→ **Extract**

BEGIN

Further into the atrophic zone, where the FAF signal is lower than in the IJZ, RPE is absent. A few cone photoreceptors remain in degenerate ORT, that is, lacking inner and outer segments with some cell bodies still present.³⁵ A large ORT (spanning 840 µm) is present under the previously spared fovea. A thin BLamD persists and undulates above BrM, in one of two configurations: over the top of drusen as they calcify into end-stage lesions (see Fig. 6, “tombstones”) or elevated by masses of Müller glial processes (see Fig. 8C). Horizontally oriented processes of Müller glia in subretinal membranes are evident (see Fig. 8C, yellow arrowhead). The neurosensory retina is denuded of photoreceptors, bounded by the ELMd, and is firmly adhered to structures below, either BLamD or BrM. Retinal adhesion to RPE is variable elsewhere (se Fig. 3E).

END

→ **Records supplied**

BEGIN

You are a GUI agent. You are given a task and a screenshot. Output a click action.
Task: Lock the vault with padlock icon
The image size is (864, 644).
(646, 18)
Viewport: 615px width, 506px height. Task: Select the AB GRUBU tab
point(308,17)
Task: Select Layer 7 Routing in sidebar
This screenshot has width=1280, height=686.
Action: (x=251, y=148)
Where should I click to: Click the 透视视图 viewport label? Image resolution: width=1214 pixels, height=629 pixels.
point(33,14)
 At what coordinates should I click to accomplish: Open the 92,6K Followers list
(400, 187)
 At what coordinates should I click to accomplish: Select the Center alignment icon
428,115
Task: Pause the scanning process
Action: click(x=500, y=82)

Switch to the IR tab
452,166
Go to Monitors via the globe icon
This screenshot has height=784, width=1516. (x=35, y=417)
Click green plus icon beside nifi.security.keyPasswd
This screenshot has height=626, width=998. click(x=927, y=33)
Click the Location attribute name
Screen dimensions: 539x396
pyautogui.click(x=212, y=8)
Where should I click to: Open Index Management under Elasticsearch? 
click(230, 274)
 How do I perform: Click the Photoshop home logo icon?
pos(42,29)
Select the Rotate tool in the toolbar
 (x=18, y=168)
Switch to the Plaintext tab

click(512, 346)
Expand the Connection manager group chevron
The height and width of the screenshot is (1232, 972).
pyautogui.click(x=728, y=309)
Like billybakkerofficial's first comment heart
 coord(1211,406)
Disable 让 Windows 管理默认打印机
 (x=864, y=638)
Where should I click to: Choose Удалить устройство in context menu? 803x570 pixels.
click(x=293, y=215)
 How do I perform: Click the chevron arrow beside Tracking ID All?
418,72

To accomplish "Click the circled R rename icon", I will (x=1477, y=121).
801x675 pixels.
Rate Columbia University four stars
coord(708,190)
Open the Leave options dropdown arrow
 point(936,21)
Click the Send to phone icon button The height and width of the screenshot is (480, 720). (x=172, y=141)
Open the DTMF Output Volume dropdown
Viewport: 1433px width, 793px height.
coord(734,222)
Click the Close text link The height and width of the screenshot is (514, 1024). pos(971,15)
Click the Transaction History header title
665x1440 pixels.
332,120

END

→ **Task details**
Write the next few sentences of the passage on the atrophic zone, picking up after its final sentence. None of the lines are needed for the work here.

→ **Solved problem**
Discussion

As a metabolic imaging technique, FAF is advantageous for detecting, quantifying, and monitoring outer retinal atrophy, especially when anchored by eye tracked OCT.³⁷ Expansion of atrophy in FAF is the anatomic end point for trials of recently approved complement inhibitors.⁴^,⁵ Existing regions of GA enlarge via interactions that are mediated by cells at the margins of atrophy. Thus, understanding the OJZ is important for validating GA enlargement as an end point and for maximizing the mechanistic insight available from clinical trial imaging datasets. Herein, we elucidate cellular contributors to FAF signal at the initiation, continuation, and denouement of atrophy, respectively, atop drusen and in the OJZ and IJZ. This progression sequence can be glimpsed in previous morphologic and molecular analyses of GA (Table 2).

Table 2.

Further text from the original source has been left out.